**Task statement**
Give back, exactly and with nothing added, the lines that run from the one containing "Task: Select the" to the final line below.

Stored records
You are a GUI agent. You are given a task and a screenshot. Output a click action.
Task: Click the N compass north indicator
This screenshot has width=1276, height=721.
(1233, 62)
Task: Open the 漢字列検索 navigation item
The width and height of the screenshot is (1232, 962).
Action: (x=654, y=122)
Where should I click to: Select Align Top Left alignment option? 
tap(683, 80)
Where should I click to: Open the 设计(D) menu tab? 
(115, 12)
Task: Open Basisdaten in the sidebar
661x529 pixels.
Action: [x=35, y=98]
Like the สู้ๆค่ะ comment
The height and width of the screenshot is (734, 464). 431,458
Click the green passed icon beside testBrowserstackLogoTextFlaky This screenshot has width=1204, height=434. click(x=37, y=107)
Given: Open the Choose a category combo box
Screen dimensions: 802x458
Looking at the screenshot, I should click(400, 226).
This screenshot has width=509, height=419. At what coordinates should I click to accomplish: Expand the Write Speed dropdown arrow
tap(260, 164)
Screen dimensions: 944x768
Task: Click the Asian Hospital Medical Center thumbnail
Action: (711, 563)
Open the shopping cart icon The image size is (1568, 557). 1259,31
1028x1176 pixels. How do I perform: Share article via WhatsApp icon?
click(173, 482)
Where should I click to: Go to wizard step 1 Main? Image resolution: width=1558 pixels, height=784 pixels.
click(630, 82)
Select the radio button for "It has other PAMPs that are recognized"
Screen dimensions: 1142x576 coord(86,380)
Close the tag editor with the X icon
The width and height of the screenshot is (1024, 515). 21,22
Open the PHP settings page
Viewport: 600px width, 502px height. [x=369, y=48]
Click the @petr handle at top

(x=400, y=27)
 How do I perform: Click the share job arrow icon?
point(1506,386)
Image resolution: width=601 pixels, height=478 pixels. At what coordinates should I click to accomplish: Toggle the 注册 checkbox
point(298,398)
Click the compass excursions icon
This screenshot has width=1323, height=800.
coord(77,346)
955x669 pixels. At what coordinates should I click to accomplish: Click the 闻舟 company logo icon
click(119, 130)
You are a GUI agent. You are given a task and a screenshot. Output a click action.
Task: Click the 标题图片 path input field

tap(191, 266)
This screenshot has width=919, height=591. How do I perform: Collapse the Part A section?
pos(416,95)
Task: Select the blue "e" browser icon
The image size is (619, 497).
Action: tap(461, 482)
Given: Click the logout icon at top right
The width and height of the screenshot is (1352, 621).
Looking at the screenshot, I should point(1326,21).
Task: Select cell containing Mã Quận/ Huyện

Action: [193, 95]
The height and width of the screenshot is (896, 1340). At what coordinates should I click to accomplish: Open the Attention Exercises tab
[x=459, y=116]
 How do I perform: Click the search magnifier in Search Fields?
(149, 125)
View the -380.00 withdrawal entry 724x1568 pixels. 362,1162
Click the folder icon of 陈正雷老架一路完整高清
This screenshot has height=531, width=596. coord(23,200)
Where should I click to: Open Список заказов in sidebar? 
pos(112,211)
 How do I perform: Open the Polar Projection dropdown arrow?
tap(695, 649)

**Response box**
Task: Select the blue "e" browser icon
The image size is (619, 497).
Action: tap(461, 482)
Given: Click the logout icon at top right
The width and height of the screenshot is (1352, 621).
Looking at the screenshot, I should point(1326,21).
Task: Select cell containing Mã Quận/ Huyện

Action: [193, 95]
The height and width of the screenshot is (896, 1340). At what coordinates should I click to accomplish: Open the Attention Exercises tab
[x=459, y=116]
 How do I perform: Click the search magnifier in Search Fields?
(149, 125)
View the -380.00 withdrawal entry 724x1568 pixels. 362,1162
Click the folder icon of 陈正雷老架一路完整高清
This screenshot has height=531, width=596. coord(23,200)
Where should I click to: Open Список заказов in sidebar? 
pos(112,211)
 How do I perform: Open the Polar Projection dropdown arrow?
tap(695, 649)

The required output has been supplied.